有的大臣大罵餘街無能,統兵十數萬卻抵擋不住北蠻進攻。
有的說還是神威軍威武,人家已經收複南陽,收複洛陽啦。
趙炳看到一片嘈雜、吵鬧的朝堂怒了,大聲呵斥,質問這是在廟堂呐,慌啥慌,還是朕的肱骨大臣,左膀右臂嗎?
衆人很快安靜下心來聽皇上口谕。
趙炳看向史兒子問計。
史兒子撚着胡須說爲今之計還是要相信前線的将士,抽調江南的民軍北上支持餘街抗蒙。
否則,當年北蠻過江南下,臨安慘遭劫掠的故事就會再次重演。
趙炳當然曉得其中的厲害。
當年蒙軍一場漂亮的偷襲劫掠了臨安,他的太上皇都還在北蠻手裏呢。僞帝趙炳肯定不願意再做蒙軍的俘虜,立即下令征召民軍勤王,拉過江去接受餘街調度,必須給他死守建康府。

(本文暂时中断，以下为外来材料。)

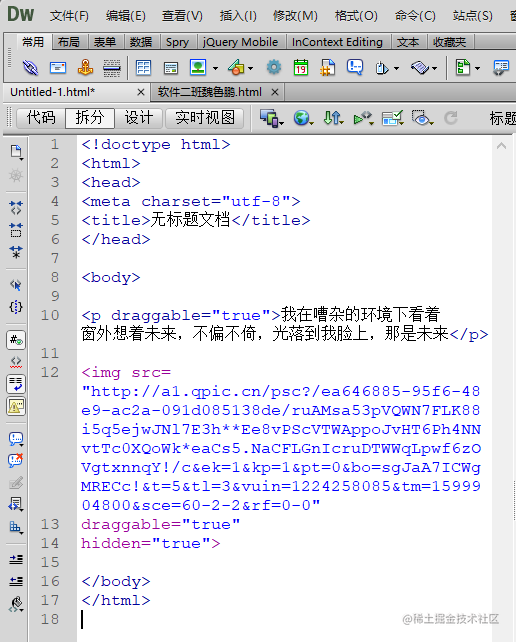
Task: Toggle syntax error alerts in the info bar
Action: tap(16, 406)
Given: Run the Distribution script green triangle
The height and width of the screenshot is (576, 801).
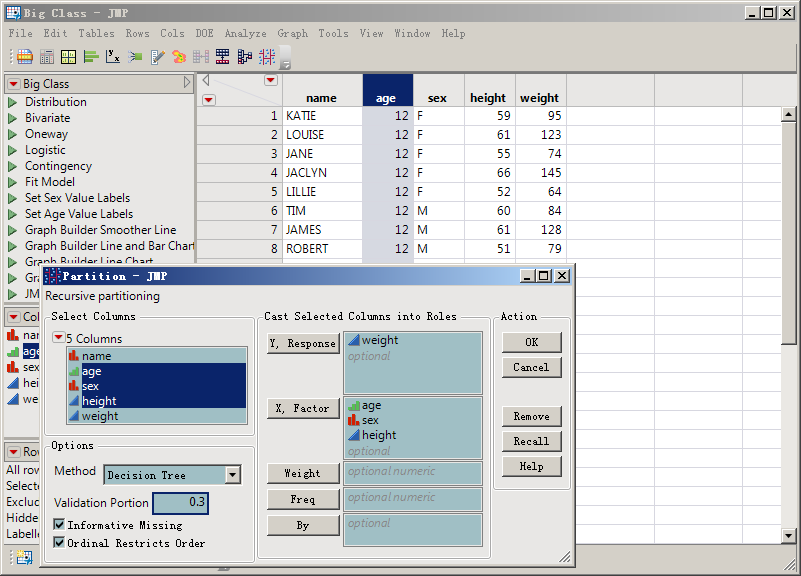Looking at the screenshot, I should 13,102.
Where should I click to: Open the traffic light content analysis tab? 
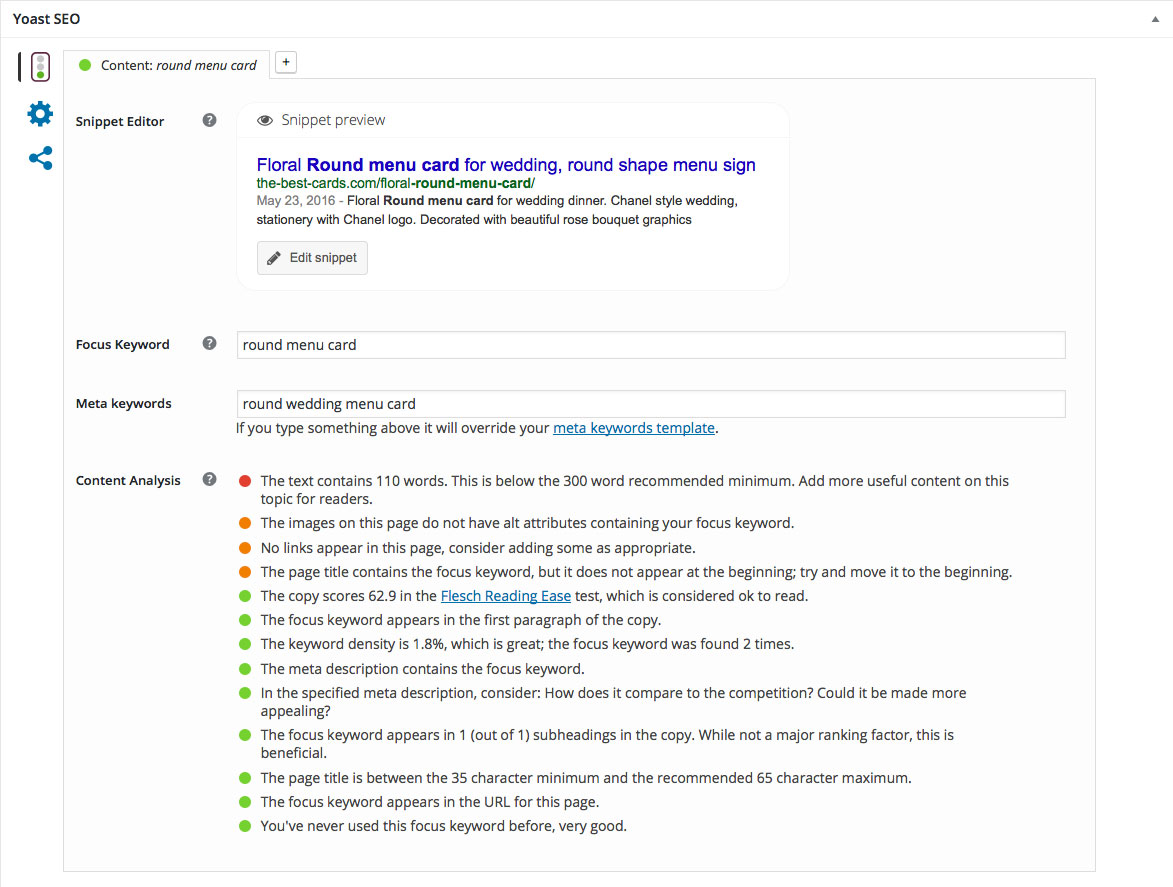click(40, 67)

成都,趙玉林在兵部和周平吃茶,這家夥剛從浙川回來,聽到大軍拿下洛陽,水師可以從關中進入中原後樂了,馬上就要啓程回去組織他的水師東進洛陽,被趙玉林給攔住了。
他把周平狠狠的批了一通,說周平的格局太小了,就看到浙川屁股大點的一個水蕩蕩,華夏的疆域寬着呢,浩浩東海,央央南海,地球上還有幾大洋呢,他問周平的船去過幾個海,到過幾個洋了?

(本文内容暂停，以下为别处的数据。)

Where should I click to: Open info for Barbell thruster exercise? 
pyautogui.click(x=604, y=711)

周平的水師就在川蜀的幾條江河裏打轉,哪裏出過大江進入大海?
趙玉林一通狠批,周平把腦袋耷拉下來不說話了。
他叫衛士給周平換了一杯新茶,耐心細緻的說區區些許烏篷船根本就不叫水師,别看現在大家坐在車船上都歡喜的不得行了,他日統一全國後要坐上大海船漂洋過海,那才解氣呢。
趙玉林叫周平将江河内水的事務交給屬下的副職打理,親自去雷州跑一趟,将投奔過來的水師理順了,成立新宋國的南海編隊,先将越國的生意做起來。
周平雖然對趙玉林劈頭蓋腦的批評還不能完全消化,但是對他的要求總是不折不扣的執行,馬上表态立即去雷州。
他笑笑說也不用那麽急,回去看看家人,再從翠屏山帶上兩名師傅同去,好生尋思一下如何造出更大的兵船。
周平疑惑的說臨安的大江上跑的船都是萬石大船了,三少爺還要造多大的船?
趙玉林不屑地說一萬石才多大的排水量,就幾百個噸位。十萬石,百萬石的船見過沒?就那點兒出息嗎?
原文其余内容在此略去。